In the following statement:
Then the explained variance given by the PCA can be interpret as
$$[Var(x) + Var(y), \ 0] = [0.0833 + 0.0833, \ 0] = [0.166, \ 0]$$
Why are we adding the variance of x and y? Can someone please explain what formula are we using here? I am not able to understand the mathematics.
Hi @tusharganguli
The variance of x
is 0.0833 (or 1/12, uniform distribution cheat sheet ), the variance of y
is also 0.0833. When we combine random variables, their variances sum (the video explaining it).
So, after pca transformation (rotatedData
) the variance of the first column is 0.166 and the variance of second column is 0, which in other words says, that after applied transformation the first column completely explains the variance of both x
and y
.
Hi @arvyzukai ,
Thank you for the explanation. However, my main issue is why are we adding the variance of x and y in case of the correlated uniform random variable? Does this have something to do with the way the PCA algorithm works? Continuing my confusion, the next section titled “Correlated Normal Random Variables” says that:
“The explained Variance of the PCA is [1.0094, 0.1125] which is approximately [1, 0.333 * 0.333] = [std1^2, std2^2], the parameters of our original random variables x and y”.

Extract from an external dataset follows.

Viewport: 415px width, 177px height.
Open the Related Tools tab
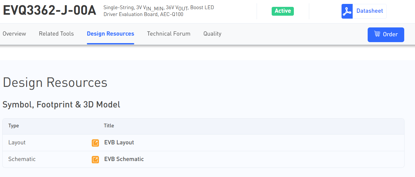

Here we are not adding the variance as we did previously.
That is a good question @tusharganguli
I’m not a big math person , so have that in mind, but I can offer my explanation.

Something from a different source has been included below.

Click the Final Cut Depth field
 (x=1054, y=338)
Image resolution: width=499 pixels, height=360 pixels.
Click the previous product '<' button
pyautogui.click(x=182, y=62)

In the first case we created the perfect copy of x to get y (perfect correlation), so the only thing the PCA had to do is to rotate the blue points to become orange ant the whole variance is explained by a single component (that is why we sum the variances).

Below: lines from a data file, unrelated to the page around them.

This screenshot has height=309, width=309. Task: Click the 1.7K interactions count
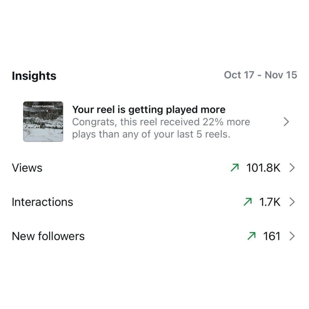click(x=270, y=202)
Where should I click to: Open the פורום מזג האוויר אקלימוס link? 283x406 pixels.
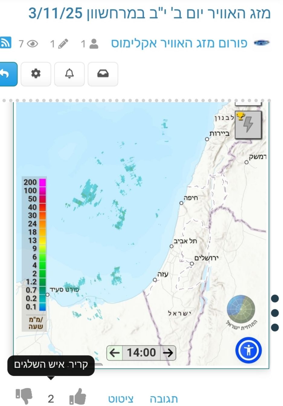179,44
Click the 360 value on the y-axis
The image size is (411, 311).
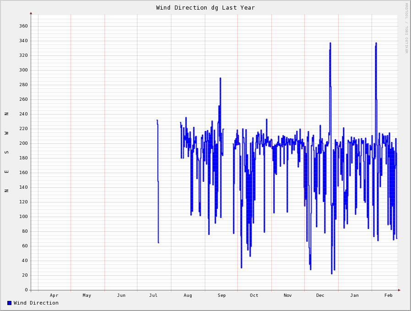[23, 26]
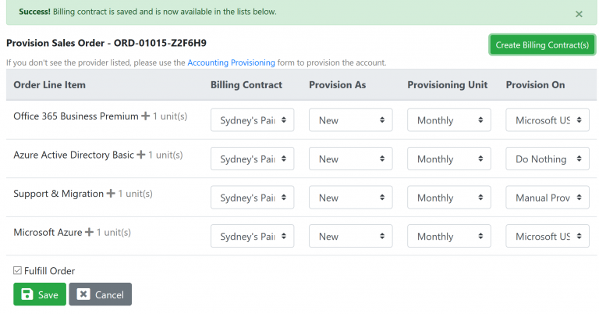Click the floppy disk icon on Save
The width and height of the screenshot is (599, 314).
click(x=27, y=294)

In the second case the x and y were created separately (independently) and the correlation was created by rotation of them (not perfect correlation). In this case PCA found the rotation needed (45 angle) but since the x and y were not perfectly correlated - a single component cannot explain the whole variance. The best we can hope is that it explains the variance of each of them (var_1 = std_1^2, and var_2 = std_2^2).
But I don’t know the exact math behind it (in other words, I could not prove that from the top of my head). I believe @reinoudbosch would be a better suited person to answer this type of question definitely, because my intuition could be false
Hi @arvyzukai,
I think your explanation makes sense. If we perform the Singular Value Decomposition (SVD) and perform the necessary steps for PCA then we would get the explained variance as obtained in the two cases (Correlated uniform random variables and correlated normal random variables). I asked ChatGPT for the steps needed to compute PCA through SVD and it gave the following (I am paraphrasing here):
The steps involved in performing PCA using SVD are as follows:
- Center the data by subtracting the mean.
- Compute SVD.
- Determine the principal components.
- Compute the explained variance: The explained variance for each principal component can be calculated by dividing the squared singular value associated with the component by the sum of squared singular values.
- Choose the desired number of components.
- Project the data with reduced dimensionality.
I think step 4 is what calculates the explained variance which is equivalent to calculating the coefficient of determination for linear regression.
So, basically we perform the above steps and then we can analyze the outcome (which you explained and rightly so ) based on the way we have chosen our variables.
I hope my conclusions are in the right direction. Thank you for this discussion.